Document section »

>> Begin

In 2009, approximately 93% of young adults’ ages 18-29 reported going online, with 72% them active on at least one social media site [10]. The most popular social media site is Facebook, where 71% of young adults online have posted a profile. Given its widespread distribution and its ability to facilitate communication, social media has been proposed as a way to increase student participation, collaboration, information sharing, and critical thinking [7,12,13]. Much has been made of how rapid advances in technology have changed the way we learn and communicate. In terms of personal interaction, social networking tools such as MySpace, Facebook, Twitter, Texting, and YouTube have become common methods of communication for young consumers and they are gaining interest and acceptance from consumers of all ages [14]. Developments in information and communication technologies have changed pedagogical and technological applications and processes [15].

A study assessing differences among university students and faculties in their perception and use of social networking revealed that most undergraduate students regard Social Networking Sites (SNSs) as an entertainment feature, and most faculty members were not active users of this technology. The study suggested making social networking site-based services tailored to them and the benefits emphasized to them in order to attract them to get involved in these activities [16]. Indian students spend more time on these sites than Dutch students but they were mostly passive. Dutch students, on the other hand, participate more actively than Indian students by posting to these sites [17].

Use of technology such as the internet is one of the most important factors that can influence the educational performance of students positively or adversely. Student users are affected by the internet and this impact is determined by the type of internet usage [18]. They are positively affected by the informative use of the internet while having the drastic impact of recreational use of internet on them. The internet is advantageous to both students and teachers if used as a tool of knowledge creation and dissemination [19].

As part of the global village and in the age of the internet, Bangladeshi people, mostly young educated people are highly indulging Social Networking Sites (SNSs) which are regarded as popular ways of computer-mediated-communication [20]. Media and communication scholars [21,22,23] have agreed in a consensus that a monumental shift is occurring in the media and communication habits of young people. A contemporary review research [24] revealed that 27 percent of the Facebook related research which is the highest portion explored the issues of social interaction. Bangladesh is not that much difference compares with other countries; people of Bangladesh are using social networking sites (SNSs), especially young people as a means of continuous communication [20]. The primary focus of the study was to ascertain the social computing behavior of the students of Bangladesh Agricultural University, Mymensingh on different social networking sites (SNSs). The aim of the study was also to determine the attitude of BAU students towards SNSs as well as pinpoint the abusing activities of the students through SNSs.

>> End

Given information »
>> Begin

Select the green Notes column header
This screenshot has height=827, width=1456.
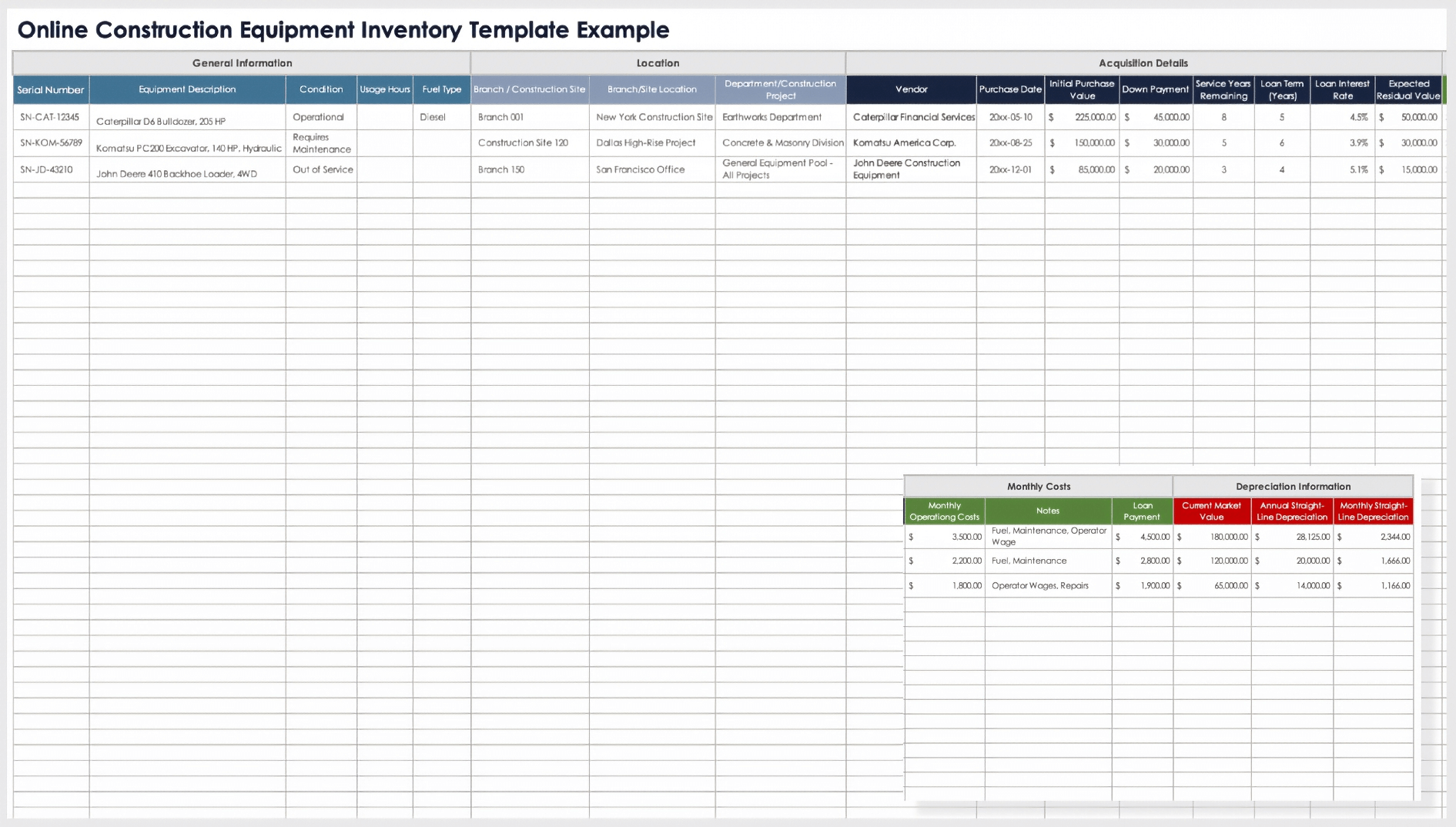(x=1047, y=511)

>> End

Problems »
1/ According to the passage on student use of social networking sites, which students participated more actively by posting to these sites, Indian or Dutch?
2/ Translate this sentence from the passage on student use of social networking sites into Spanish: "The most popular social media site is Facebook, where 71% of young adults online have posted a profile."
3/ Extend the passage on student use of social networking sites, picking up right after its final sentence.

Results of the exercise »
1/ Dutch students.

2/ El sitio de redes sociales más popular es Facebook, donde el 71 % de los adultos jóvenes en línea han publicado un perfil.

3/
2. Methodology

The study was conducted during January – June 2014 at Bangladesh Agricultural University (BAU), Mymensingh. The University is also privileged to have Wi-Fi internet connectivity in the entire residential hall inside the campus. There are six faculties at the BAU; Agriculture is the largest faculty of the university. The data for this study was collected from the students of level 3, semester 1 of the faculty of agriculture. There were 286 students in level 3 semester 1, out of which 120 students were selected randomly as a sample for this study.

In order to collect valid and reliable data, a structured questionnaire was developed keeping the research purpose in mind. Data was collected using pre-tested questionnaire and on the basis of pre-test experiences necessary corrections, modifications, and alternations were made before finalized the questionnaire. The questionnaire was distributed among the students in their classroom situation.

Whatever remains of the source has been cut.